You want to contribute to the project? Awesome!

Things to know

By contributing to this repository, you are expected to know and follow the rules of laid out in our Code of Conduct.

Working on your first Pull Request? How to Contribute to an Open Source Project on GitHub

How do

Project setup

  1. Fork and clone the repo
  2. Create a branch for your PR
  3. Run yarn install to install Node dependencies

Tip: Keep your main branch pointing at the original repository and make pull requests from branches on your fork. To do this, run:

git remote add upstream https://github.com/trezy/rafael.git
git fetch upstream
git branch --set-upstream-to=upstream/main main

This will add the original repository as a "remote" called "upstream," Then fetch the git information from that remote, then set your local main branch to use the upstream main branch whenever you run git pull. Then you can make all of your pull request branches based on this main branch. Whenever you want to update your version of main, do a regular git pull.

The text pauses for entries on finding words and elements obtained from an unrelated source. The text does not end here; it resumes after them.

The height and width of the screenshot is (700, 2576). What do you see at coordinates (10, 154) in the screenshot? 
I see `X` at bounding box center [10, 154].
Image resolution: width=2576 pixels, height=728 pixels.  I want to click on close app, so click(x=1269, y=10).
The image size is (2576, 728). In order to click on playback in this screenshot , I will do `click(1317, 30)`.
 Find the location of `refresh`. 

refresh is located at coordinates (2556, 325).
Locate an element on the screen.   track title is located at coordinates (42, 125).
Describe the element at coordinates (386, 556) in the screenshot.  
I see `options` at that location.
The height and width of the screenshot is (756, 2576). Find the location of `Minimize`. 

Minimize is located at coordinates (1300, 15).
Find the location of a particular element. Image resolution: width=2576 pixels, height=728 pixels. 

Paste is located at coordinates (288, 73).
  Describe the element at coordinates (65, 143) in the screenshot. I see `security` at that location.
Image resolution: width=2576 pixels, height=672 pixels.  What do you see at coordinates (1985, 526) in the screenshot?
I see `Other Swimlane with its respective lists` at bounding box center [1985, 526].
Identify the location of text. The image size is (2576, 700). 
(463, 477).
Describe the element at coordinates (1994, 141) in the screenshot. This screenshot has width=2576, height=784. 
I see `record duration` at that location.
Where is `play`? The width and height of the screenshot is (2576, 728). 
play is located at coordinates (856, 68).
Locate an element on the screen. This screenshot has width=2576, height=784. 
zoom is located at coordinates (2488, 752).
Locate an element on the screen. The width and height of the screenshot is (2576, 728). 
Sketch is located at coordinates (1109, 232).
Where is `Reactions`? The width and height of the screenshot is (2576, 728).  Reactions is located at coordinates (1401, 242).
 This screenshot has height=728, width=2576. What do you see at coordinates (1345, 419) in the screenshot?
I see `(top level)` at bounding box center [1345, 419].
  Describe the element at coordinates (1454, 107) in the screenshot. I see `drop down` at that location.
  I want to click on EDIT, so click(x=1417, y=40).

Being added as a contributor

When you create your first PR we will add you as a contributor as per All Contributors convention. If you have made a bug report, you will be added along with the PR that fixes the bug. (Assuming you have a GitHub account!)

If you do not wish to be added, please let us know.

Commit conventions

We use an interpretation of the angular commit conventions in this project. Generally speaking, all commits should follow this pattern:

type(filename): commit message
  • type - The type of work done in the commit. See below for types.
  • filename - Should be the name of the file being modified minus the extension.
  • commit message - Should quickly summarize changes made. If there are multiple changes, multiline commit messages are allowed to fully summarize changes made.

Commits should be as small as possible, with exceptions for large sweeping changes required by lint rule changes, package updates, etc.

If the commit must make changes to two or more completely unrelated files, the component name and parentheses are not required.

Commit types

  • feat - New feature.
  • fix - Bug fix.
  • refactor - A change in behavior of existing code.
  • docs - A change in project documentation.
  • style - Fixes which only fix code style and not behavior.
  • chore - Maintenance tasks such as updating dependencies.